■ **Supplied passage**:
• • •
Dr. Marja Hurley, associate dean for Health Career Opportunity Programs, described how support from the Aetna Foundation and other donors makes it possible for UConn Health to attract students into a pipeline of programs that prepare them for the scholastic track toward careers in health fields. The Aetna Health Professions Partnership Initiative, of which Hurley is the founding director, has grown to the point where several hundred students participate in at least one of the programs each year.
“Without philanthropy, we wouldn’t be able to have this,” Hurley said.
Liang’s cardiovascular research lab was one of the stops on the campus tour. The medical school dean is also director of the Pat and Jim Calhoun Cardiology Center.
“Our laboratory uses mouse models to closely study heart attack and heart failure,” Liang said. “We are able to identify and manipulate cardiovascular disease genomics, study heart function, and translate our mouse model findings into patient care and therapies.”
Liang also demonstrated how his laboratory has the capabilities to perform echocardiograms on the tiny hearts of mice to monitor their heart function.
Lawmakers and legislative staff also stopped in the lab of Dr. Pramod Srivastava, director of the Carole and Ray Neag Comprehensive Cancer Center.
“In our laboratory we are working on a new vaccine for ovarian cancer, the most lethal gynecological malignancy of which most women die since there is currently no effective, advanced treatment available,” Srivastava said. “We now know that every patient’s cancer is unique, just as individual as our fingerprint. We can now read the genomics of an ovarian cancer patient’s cancer cells to see exactly what type of that cancer they have, and we work to make a personalized vaccine based on their specific tumor’s mutations with the aim to extend their survival.”
• • •
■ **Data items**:
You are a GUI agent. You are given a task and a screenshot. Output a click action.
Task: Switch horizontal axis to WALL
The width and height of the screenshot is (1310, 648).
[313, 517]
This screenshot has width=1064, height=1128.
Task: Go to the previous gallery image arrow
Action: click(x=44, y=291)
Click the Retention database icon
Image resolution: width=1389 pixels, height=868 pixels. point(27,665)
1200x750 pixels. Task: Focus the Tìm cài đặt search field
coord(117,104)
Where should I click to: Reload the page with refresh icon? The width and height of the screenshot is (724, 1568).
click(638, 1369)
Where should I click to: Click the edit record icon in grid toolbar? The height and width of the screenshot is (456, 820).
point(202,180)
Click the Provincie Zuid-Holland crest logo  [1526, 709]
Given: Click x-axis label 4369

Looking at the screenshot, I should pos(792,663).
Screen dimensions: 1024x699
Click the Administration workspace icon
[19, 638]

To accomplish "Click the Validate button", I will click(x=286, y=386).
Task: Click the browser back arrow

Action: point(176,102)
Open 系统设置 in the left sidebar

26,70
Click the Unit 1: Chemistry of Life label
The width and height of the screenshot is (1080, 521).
• • •
■ **What this exercise asks**:
#1 Set down the UConn Health passage from "Liang also demonstrated" to "their heart function.".
#2 Resume the UConn Health passage, starting after its final sentence.
The records are not required for any of the work.

■ **Responses by item number**:
#1
Liang also demonstrated how his laboratory has the capabilities to perform echocardiograms on the tiny hearts of mice to monitor their heart function.

#2
Srivastava told the visiting lawmakers and staff, his ovarian cancer vaccine is the first of its kind that is based on a person’s own genomics, and that he has FDA approval to start testing the vaccine in a new clinical trial.
“Our hope is that 2-3 years from now we will be able to show a real-life impact of the vaccine on ovarian cancer patients’ survival,” he said.
Srivastava said his research team is starting with its ovarian cancer vaccine, and if successful, plans to expand its testing for bladder cancer and other cancers.
Dr. Suzanne Rose, senior associate dean for education, led a tour of the UConn School of Medicine. “We are here to train the next generation of physicians to take care of our patients and our communities,” Rose said.
Dr. John Harrison, associate professor of craniofacial sciences, showed off the renderings of the medical school’s planned academic building’s additions and renovations. Also, legislators were able to play with UConn Health’s latest high-tech medical education tool called Anatomage, a virtual anatomy lab table technology.
The smart table gives medical students the capability to examine real 3-D renditions of the male and female anatomy. Second-year medical school student Samantha Lee gave a demonstration. “The technology lets you look at layer upon layer of the body, from looking at tiny vessels to the skeleton,” Lee said. “Also, you are able to use your finger as a scalpel and scroll through the body. You can look at parts of the body in several views, and it can help you get creative for surgery.”
“It is a very valuable and impressive learning tool for medical education students,” Harrison said.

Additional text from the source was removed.